Secondly, free-field response or in-room response?

I am still trying to find the truth out of all the assumptions, propositions, beliefs, myths, etc, even though this is philosophically impossible. Some people believe that boundary reflections are delayed response therefore can not be corrected with EQ. Others argue that short term reflections are of minimum phase in nature therefore can be corrected with EQ. I guess the devil is in the details, or perhaps the time window of the reflections. But that is only my guess, or my proposition. I would like to learn more from others.

With my current 4 way active open back speaker project, I have used Linkwitz' FRC and in-room measurements (20ms, 40ms, 80ms) with good result, but not sure if it is "perfect" / "correct", as I can not compare it to the otherwise. The system is designed for the room for a single seat. The 20ms, 40ms and 80ms measurements show basically identical response at the listener's position and the crossover is designed based on 40ms measurements in reference to the 6ms / 1m measurement for the tweeter.

It is good that we can compare notes.
 
Until that PFRC is derived, the whole exercise for me seems to be a subjective one.
Agreed.

But I suspect we can gain some consensus and perhaps develop an objective PFRC if we define a standard method of testing in-room FRC (IN-FRC) which leads to the next...

Secondly, free-field response or in-room response?
I think free-field response (FF-FRC) is the only _easy_ way for us to compare notes. In room we might make changes to minimize effects of the room and most would agree that the room is part of the problem.

Of course the in-room response (IR-FRC) is important so we need to compare the IR-FRC to the FF-FRC so we can "see" the effects of a room and how we might improve another room.

This comparison and collaboration of multiple peoples conclusions could help lead us the the PFRC..... but as you say it may be subjective until many open minds have come to the same conclusion.

I have used Linkwitz' FRC and in-room measurements (20ms, 40ms, 80ms) with good result, but not sure if it is "perfect" / "correct", as I can not compare it to the otherwise. The system is designed for the room for a single seat. The 20ms, 40ms and 80ms measurements show basically identical response at the listener's position and the crossover is designed based on 40ms measurements in reference to the 6ms / 1m measurement for the tweeter.
That sounds like a reasonable test regimen and if you can provide me more insight I would greatly appreciate it.

Perhaps it would be useful to hash out more details of the test plan as well. I'm thinking the following and would be happy to hear feedback to fine tune:

#1 Outdoors/Free-field as the starting point so one can accurately compare one speaker to another independent of the room.

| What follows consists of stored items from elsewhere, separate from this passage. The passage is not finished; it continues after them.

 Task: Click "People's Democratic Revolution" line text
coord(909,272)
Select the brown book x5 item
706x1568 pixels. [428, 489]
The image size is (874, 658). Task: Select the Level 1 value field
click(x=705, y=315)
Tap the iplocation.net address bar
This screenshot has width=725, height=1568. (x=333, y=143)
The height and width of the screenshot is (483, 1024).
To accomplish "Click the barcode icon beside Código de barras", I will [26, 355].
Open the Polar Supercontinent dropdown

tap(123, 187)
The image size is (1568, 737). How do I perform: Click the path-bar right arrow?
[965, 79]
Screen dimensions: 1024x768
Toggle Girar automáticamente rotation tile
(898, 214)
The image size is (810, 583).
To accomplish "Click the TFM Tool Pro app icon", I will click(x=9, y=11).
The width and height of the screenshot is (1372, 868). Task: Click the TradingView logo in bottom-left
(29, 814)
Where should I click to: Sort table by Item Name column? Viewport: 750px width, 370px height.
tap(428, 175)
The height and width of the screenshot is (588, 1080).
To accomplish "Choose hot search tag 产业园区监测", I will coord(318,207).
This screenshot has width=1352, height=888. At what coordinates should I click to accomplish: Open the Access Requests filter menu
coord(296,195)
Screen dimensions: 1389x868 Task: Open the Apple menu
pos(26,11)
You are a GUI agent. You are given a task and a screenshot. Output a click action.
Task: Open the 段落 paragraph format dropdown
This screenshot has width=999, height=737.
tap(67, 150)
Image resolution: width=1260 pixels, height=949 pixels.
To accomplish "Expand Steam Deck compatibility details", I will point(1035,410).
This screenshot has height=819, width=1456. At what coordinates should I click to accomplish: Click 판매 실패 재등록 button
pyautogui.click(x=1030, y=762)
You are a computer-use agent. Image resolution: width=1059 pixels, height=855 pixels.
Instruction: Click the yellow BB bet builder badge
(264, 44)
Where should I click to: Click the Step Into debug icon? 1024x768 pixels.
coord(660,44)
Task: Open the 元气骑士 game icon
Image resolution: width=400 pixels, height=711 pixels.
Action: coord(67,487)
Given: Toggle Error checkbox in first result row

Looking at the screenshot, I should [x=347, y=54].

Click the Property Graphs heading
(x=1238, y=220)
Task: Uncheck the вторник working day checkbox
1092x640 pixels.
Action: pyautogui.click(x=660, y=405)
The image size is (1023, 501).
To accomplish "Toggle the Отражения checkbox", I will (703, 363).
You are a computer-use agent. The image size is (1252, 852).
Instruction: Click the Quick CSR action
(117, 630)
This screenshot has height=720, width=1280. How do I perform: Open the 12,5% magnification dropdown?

#2 Indoors is obviously important so testing should be included. Since the size of listening rooms vary substantially, we can start with:

  • Minimum Phase (MP-FRC) no smoothing: 2ms is the time in which the speaker has _mostly_ completed the impulse response and probably not much room interaction. This would be the basis for comparison to free field.
  • Full Impulse (FI-FRC) no smoothing: 3-8ms. This, in my case would be the time at which the speakers have _actually_ completed the majority of the impulse response. I suspect that in most this number would be between 5-8ms and _should) give very close results to free field. Aberations are very likely the first reflections off the floor and possible side walls and roof. They _may_ be minimum phase and _potentially_ could be minimized with EQ. It would be best to have both EQ and non-eq measurements. Others have suggested to me that parhaps this should not be used to measure below 500 hz.
  • Single reflection (SR-FRC) no smoothing: 15-20ms. This is the point at which (in most rooms) the first room reflection is part of the FRC. It can help identify how far speakers are placed from the rear wall and the impact of that wall on the free-field response which can be substantial (i.e. out of phase).
  • Dual reflection (DR-FRC) no smoothing: 20-30ms. At this point, in many rooms, the second/rear reflection is now part of the FRC. This reflect may not be as substantial as the first, but if it's cancellation is at the same frequency as the first it would definitely indicate a pretty serious problem. Perhaps the primary use of this measurement would be to help determine an alternate placement of the speaker or re-positioning of the listener.
  • Multiple reflection (MR-FRC) multiple smoothing options?: 40-50?, 80?, 160? 320?. Now we can compare the full integration of the diffuse sound field and get best visibility into the frequency response in room over time and at low frequencies. It could be suggested that perhaps this should ONLY be used for low frequency analysis. (Below 100Hz?)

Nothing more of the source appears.